## WHAT THE TASK ASKS
Lay out every line of the items below as a numbered list, with blank lines omitted.

=-=-=

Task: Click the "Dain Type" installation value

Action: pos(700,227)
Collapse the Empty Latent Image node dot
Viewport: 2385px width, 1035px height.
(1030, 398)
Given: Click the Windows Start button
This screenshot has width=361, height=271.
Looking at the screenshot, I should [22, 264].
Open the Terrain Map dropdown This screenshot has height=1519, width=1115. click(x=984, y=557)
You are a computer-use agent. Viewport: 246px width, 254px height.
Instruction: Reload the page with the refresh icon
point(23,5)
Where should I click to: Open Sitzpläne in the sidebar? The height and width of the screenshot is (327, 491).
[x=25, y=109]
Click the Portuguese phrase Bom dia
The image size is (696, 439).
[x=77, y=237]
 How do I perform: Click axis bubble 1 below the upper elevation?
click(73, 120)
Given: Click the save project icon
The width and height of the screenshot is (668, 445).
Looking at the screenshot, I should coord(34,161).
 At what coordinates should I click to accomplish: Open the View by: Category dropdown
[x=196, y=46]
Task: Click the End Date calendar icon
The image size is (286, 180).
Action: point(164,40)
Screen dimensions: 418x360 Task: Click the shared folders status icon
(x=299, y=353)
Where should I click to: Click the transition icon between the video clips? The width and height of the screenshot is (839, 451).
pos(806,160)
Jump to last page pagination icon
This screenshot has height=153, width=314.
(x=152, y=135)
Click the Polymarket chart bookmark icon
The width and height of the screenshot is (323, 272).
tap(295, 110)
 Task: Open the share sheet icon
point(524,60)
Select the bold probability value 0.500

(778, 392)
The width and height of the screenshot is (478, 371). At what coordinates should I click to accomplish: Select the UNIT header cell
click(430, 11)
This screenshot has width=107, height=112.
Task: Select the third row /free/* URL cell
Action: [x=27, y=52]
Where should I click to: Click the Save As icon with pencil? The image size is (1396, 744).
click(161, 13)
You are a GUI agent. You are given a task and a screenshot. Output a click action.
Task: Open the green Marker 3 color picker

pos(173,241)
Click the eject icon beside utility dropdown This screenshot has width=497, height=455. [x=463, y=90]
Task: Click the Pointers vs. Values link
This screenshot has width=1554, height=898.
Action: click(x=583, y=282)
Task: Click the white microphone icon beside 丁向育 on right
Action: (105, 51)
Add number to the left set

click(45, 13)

=-=-=

## TASK SOLUTION
1. Task: Click the "Dain Type" installation value
2. Action: pos(700,227)
3. Collapse the Empty Latent Image node dot
4. Viewport: 2385px width, 1035px height.
5. (1030, 398)
6. Given: Click the Windows Start button
7. This screenshot has width=361, height=271.
8. Looking at the screenshot, I should [22, 264].
9. Open the Terrain Map dropdown This screenshot has height=1519, width=1115. click(x=984, y=557)
10. You are a computer-use agent. Viewport: 246px width, 254px height.
11. Instruction: Reload the page with the refresh icon
12. point(23,5)
13. Where should I click to: Open Sitzpläne in the sidebar? The height and width of the screenshot is (327, 491).
14. [x=25, y=109]
15. Click the Portuguese phrase Bom dia
16. The image size is (696, 439).
17. [x=77, y=237]
18.  How do I perform: Click axis bubble 1 below the upper elevation?
19. click(73, 120)
20. Given: Click the save project icon
21. The width and height of the screenshot is (668, 445).
22. Looking at the screenshot, I should coord(34,161).
23.  At what coordinates should I click to accomplish: Open the View by: Category dropdown
24. [x=196, y=46]
25. Task: Click the End Date calendar icon
26. The image size is (286, 180).
27. Action: point(164,40)
28. Screen dimensions: 418x360 Task: Click the shared folders status icon
29. (x=299, y=353)
30. Where should I click to: Click the transition icon between the video clips? The width and height of the screenshot is (839, 451).
31. pos(806,160)
32. Jump to last page pagination icon
33. This screenshot has height=153, width=314.
34. (x=152, y=135)
35. Click the Polymarket chart bookmark icon
36. The width and height of the screenshot is (323, 272).
37. tap(295, 110)
38.  Task: Open the share sheet icon
39. point(524,60)
40. Select the bold probability value 0.500
41. (778, 392)
42. The width and height of the screenshot is (478, 371). At what coordinates should I click to accomplish: Select the UNIT header cell
43. click(430, 11)
44. This screenshot has width=107, height=112.
45. Task: Select the third row /free/* URL cell
46. Action: [x=27, y=52]
47. Where should I click to: Click the Save As icon with pencil? The image size is (1396, 744).
48. click(161, 13)
49. You are a GUI agent. You are given a task and a screenshot. Output a click action.
50. Task: Open the green Marker 3 color picker
51. pos(173,241)
52. Click the eject icon beside utility dropdown This screenshot has width=497, height=455. [x=463, y=90]
53. Task: Click the Pointers vs. Values link
54. This screenshot has width=1554, height=898.
55. Action: click(x=583, y=282)
56. Task: Click the white microphone icon beside 丁向育 on right
57. Action: (105, 51)
58. Add number to the left set
59. click(45, 13)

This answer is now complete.